A second assumption that must be categorically reconsidered relates to the use of technology for learning. Children do like technology for recreational purposes, but just because they like using technology, teachers cannot assume they will in turn want to use technology to enhance their learning. According to Bullen and Doherty, students do not always seem willing to mix business with pleasure. Therefore, any teachers making the assumption that such a transition will be a snap with students appear likely to find rough sledding.
Technology Applications Have Much to Offer
But when it comes to the public school classroom, it is extremely important that every educator acknowledge that engaging students is the first step towards a vibrant and learning-packed environment. Technology, with its fundamental ability to be interactive, represents one of the best methods for creating an engaged student body.
While no teacher should look the other way and allow students unsupervised access to social networking sites or video games, teachers can and should look for ways to use these preferred student applications to enhance the learning environment in the classroom. We stand behind our prior posts and tend to slide away from Dean Bullen at this point. At OpenEducation.net, we advocate that teachers use Web 2.0 tools whenever possible.
In the words of CoolCatTeacher, an educator who honored us a while back by linking to our comic book posts:
“To me, the important point to remember is that just about anything can be used to teach; however, when you use something that kids like, you have an edge and it is magnetic (cool tools, technology, excited teachers).
“We should not be opposed to the use of just about any tool… we should be opposed to bad teaching. Teachers who don’t want to be there, don’t have their heart in it, and don’t take the time to plan and make their classrooms a center for learning excellence.”
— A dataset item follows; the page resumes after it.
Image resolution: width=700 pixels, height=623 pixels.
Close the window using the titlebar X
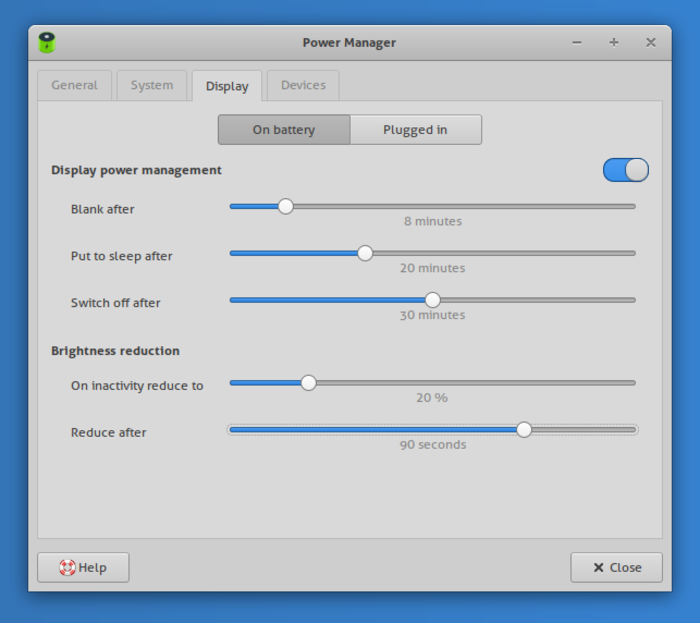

We agree with CoolCatTeacher. Good teachers see the potential learning in every experience. They also recognize the need for in-depth planning so that the learning potential embedded in each experience is maximized.
Most importantly, they also understand the need for engagement and therefore are more than willing to meet students halfway. Using Web 2.0 technology tools is one method for meeting students on their turf.
Confident of Our Suggestions
Given this sentiment, we feel confident about our various posts related to teaching digital natives, even if these students are not as unique as most make them out to be. Technology may be melded into the learning environment at every grade level and within each subject, providing opportunities to greater individualize learning even as it enhances student engagement in the classroom.
Anyone confused about how to do so should turn to our post, Award-Winning Teacher Utilizes a Wealth of Classroom Technology. Mr. Thompson provides many concrete examples of how to make a classroom come alive with technology applications.
For us that is the key, the classroom must come alive. The members of the current generation that have been exposed to technology are used to higher levels of sensory input and greater control of those inputs. Students heading to a classroom devoid of similar controls and without high levels of such input will render that environment less inviting for them.
Students learn best when they are excited and engaged. Even those who have not been exposed to technology and high levels of sensory input will respond extremely well to classrooms that are stimulating for learners. Ultimately, we believe that teachers should look for every opportunity to produce a classroom that inspires children and technology is one of the best ways to create such a classroom.
It is time to drop the digital natives’ hype and recognize that the debate should not be about digital natives versus digital immigrants. The debate should be about how to use technology to effectively enhance the learning experience for students.